The study found that 23% of Black Protestants are affiliated with historically Black denominations, such as the National Baptist Convention, USA, Church of God in Christ and the African Methodist Episcopal Church; 32% were ambiguous or vague about their affiliation, such as describing themselves as "just Pentecostal" or "just Baptist," while 30% were aligned with mainline or evangelical denominations that are not historically Black. Fifteen percent said they were nondenominational.

Almost all (99%) of Black Americans who attend a Black Protestant church at least a few times a year said they had heard "amen" or other so-called call-and-response expressions of approval in their services; three-quarters (76%) said there was dancing, shouting or jumping and more than half (54%) said there was praying or speaking in tongues.


Black Americans are more likely than the overall U.S. population to believe in God and say religion is important to them. They are also more likely than the general population to say taking a stand against racism is essential to their faith. (Graphic by Pew Research Center)
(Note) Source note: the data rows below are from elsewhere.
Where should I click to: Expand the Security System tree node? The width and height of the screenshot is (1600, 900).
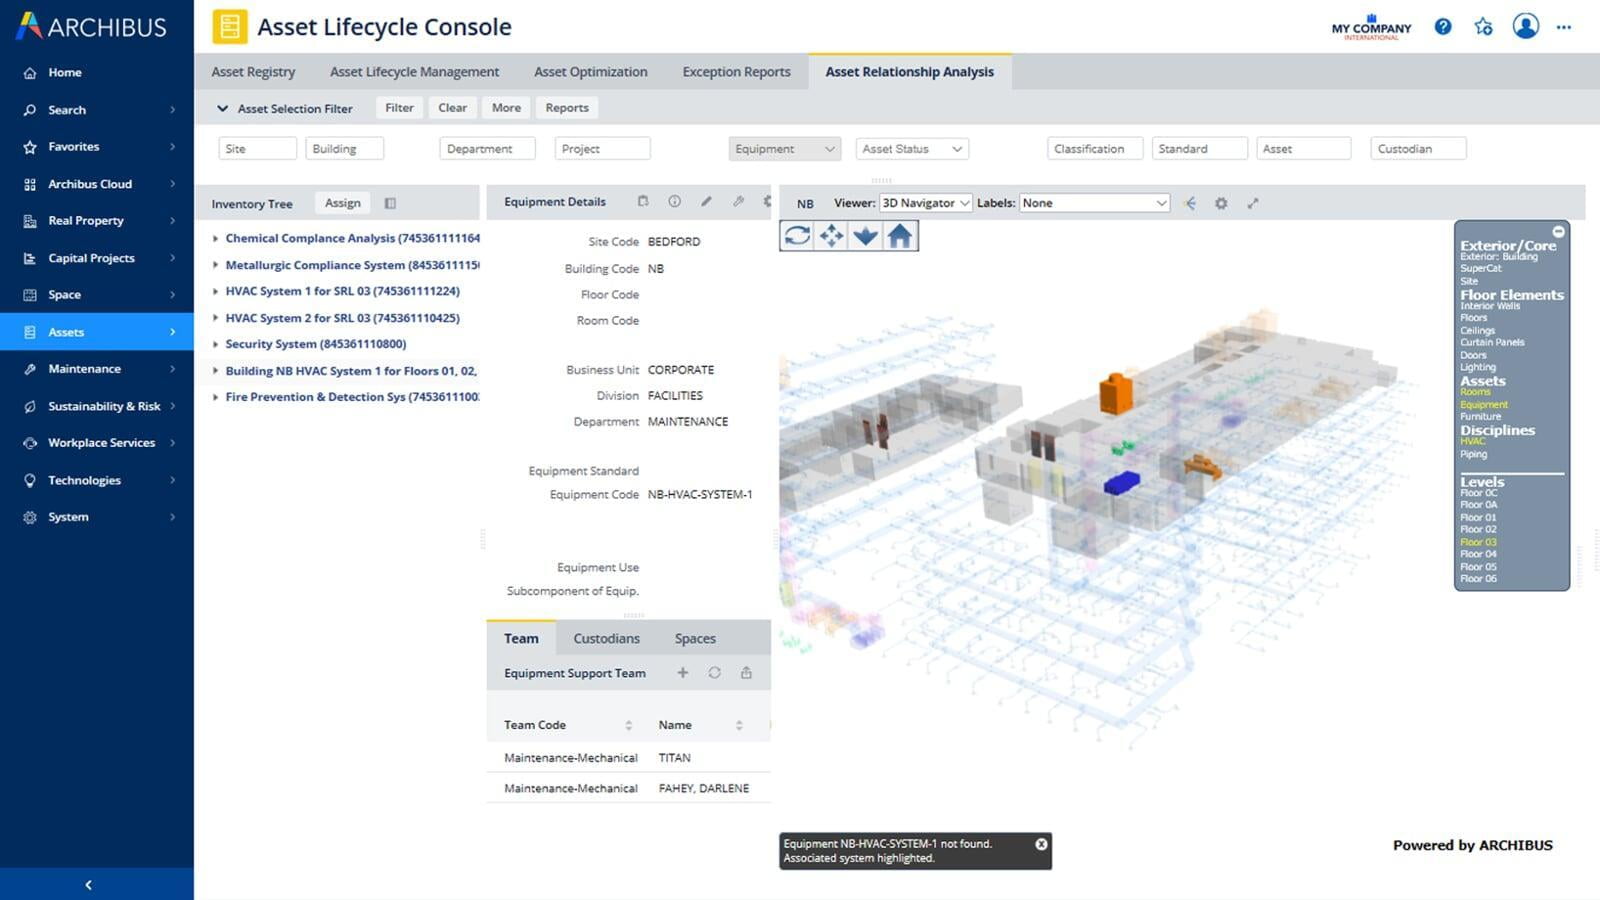(x=215, y=344)

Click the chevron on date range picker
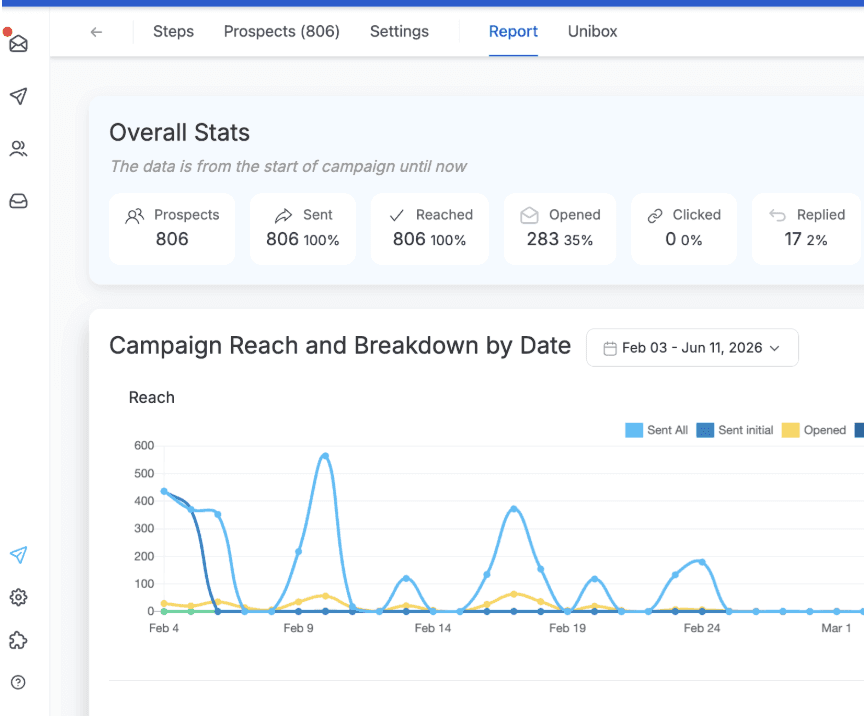click(x=775, y=348)
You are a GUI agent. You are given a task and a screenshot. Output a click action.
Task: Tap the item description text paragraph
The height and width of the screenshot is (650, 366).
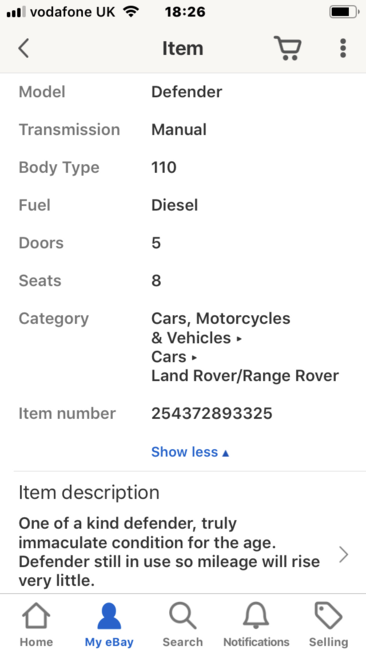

Those who attend white, multiracial, Catholic and other Christian churches almost uniformly were less likely to report these experiences. But more than half (54%) of Black Americans attending multiracial Protestant churches also reported that speaking and praying in tongues occurred in those settings.

Younger Black adults are less likely to attend predominantly Black congregations, with almost half (53%) of both Generation Z (born after 1996) and millennials doing so, compared to two-thirds (66%) of both baby boomers and members of the silent generation (born before 1946).
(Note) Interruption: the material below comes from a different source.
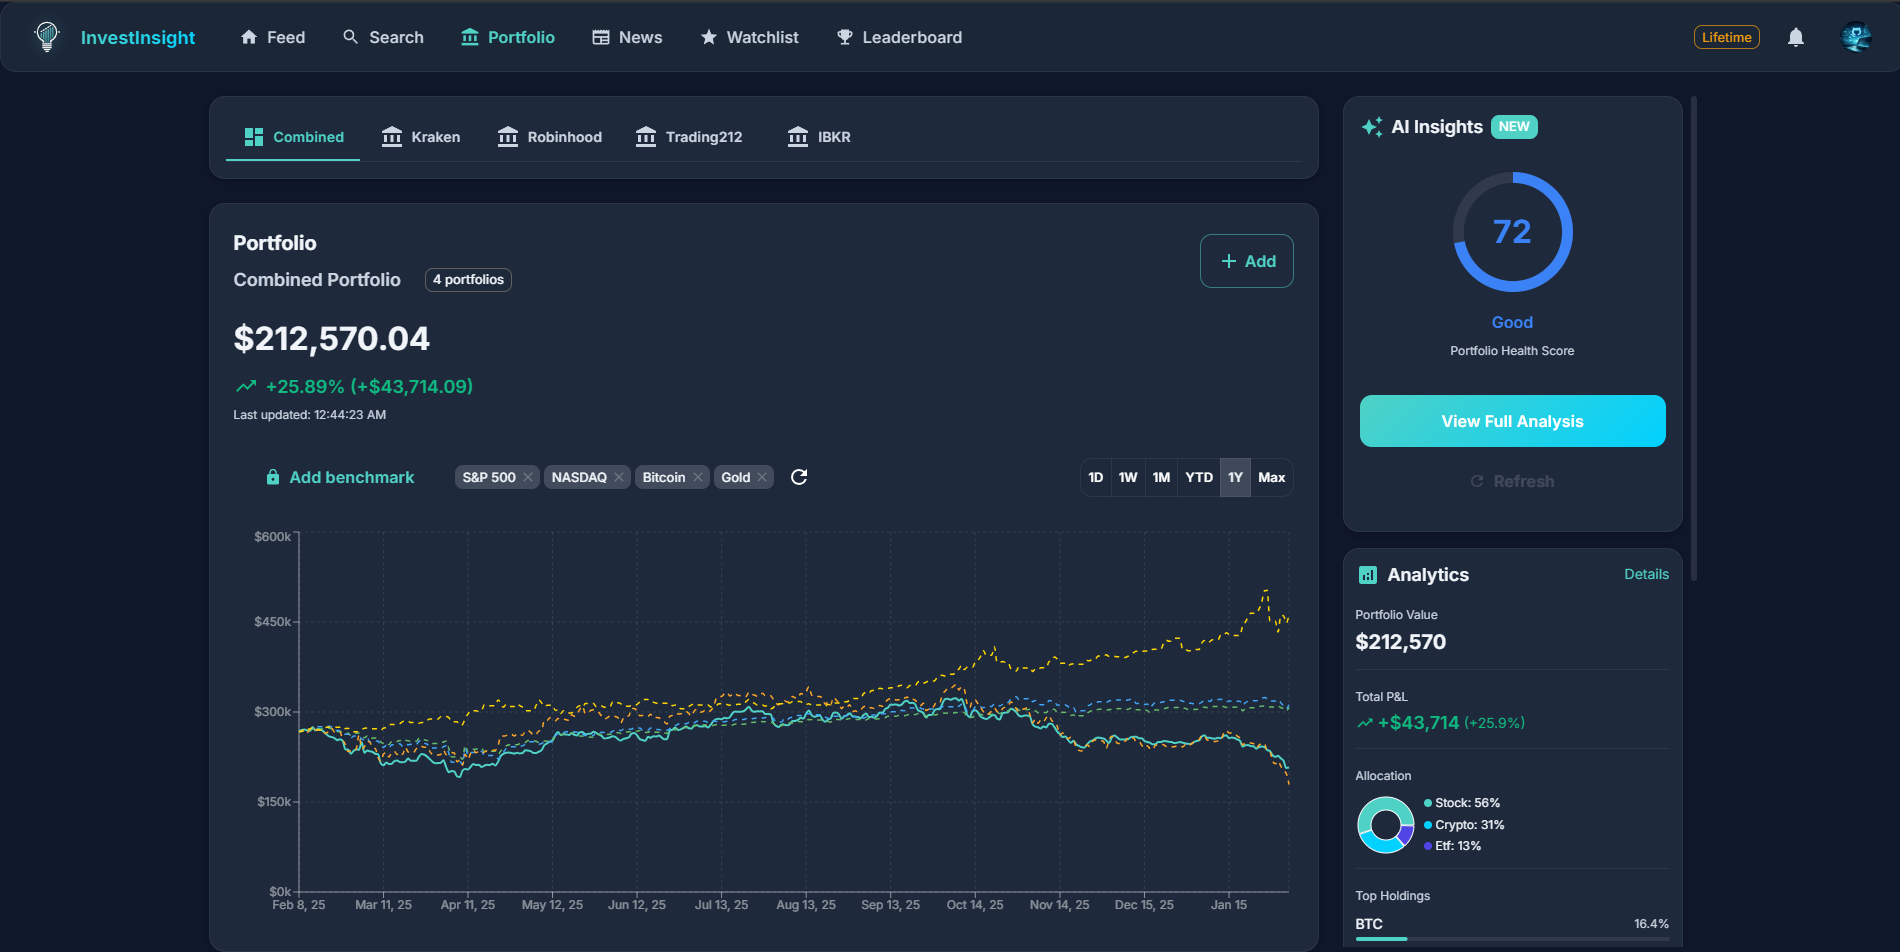Click the allocation donut chart
The height and width of the screenshot is (952, 1900).
tap(1386, 825)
Younger Black adults were also less likely to say that they were raised in a Black church, and those who do attend religious services are less likely to attend a congregation that is predominantly Black.

African Americans are more religious than Americans overall, based on their belief in God or a higher power (97% compared to 90%); opposition to racism being essential to their faith (75% compared to 68%); believing evil spirits can harm (73% to 54%); and saying religion is very important to them (59% compared to 40%).

The study also looked at some of the tensions between what Black Americans think Black congregations should be doing and their actual actions. Mohamed said some findings show that Black Americans are more egalitarian than their congregations.

"Men and women are almost as likely to say that opposing sexism is essential to their faith — essential to what being a Christian means to them, if they're Christian — as to say that opposing racism is, but they're much less likely to hear sermons about sexism than racism. So we definitely see this difference."

Among other findings:

Church shopping: When looking for a new house of worship, Black Americans want a congregation to be welcoming (80%) and offer inspiring sermons (77%). Other factors are less likely to be considered "very important," including belonging to their denomination (30%).

Prayer: 63% of Black Americans say they pray daily; one in five (20%) pray at a home altar or shrine at least a few times a month.

Sermons: An equal number of Black Protestant churchgoers — nearly half — have heard sermons on the topic of racial inequality (47%) and on voting (47%).

Political party: Almost two-thirds of Black Democrats (64%) who go to religious services attend a Black congregation, compared to fewer than half of Black Republicans (43%). By a 2-1 margin (22% to 11%) Black Republicans are more likely than Black Democrats to attend houses of worship where most of the congregants are white.

Time: More than a quarter of Black religious service attendees (28%) say their services last about two hours, and a third (33%) say they last an hour and a half. Another 14% say their services last more than two hours.

The study had an overall margin of error of plus or minus 1.5 percentage points for the sample of 8,660 Black adults and margins of error for specifics groups, ranging from plus or minus 1.5 percentage points for U.S.-born Black respondents to plus or minus 8.6 percentage points for African-born respondents. An overall sample of 13,234 U.S. adults had a margin of error of plus or minus 1.5 percentage points.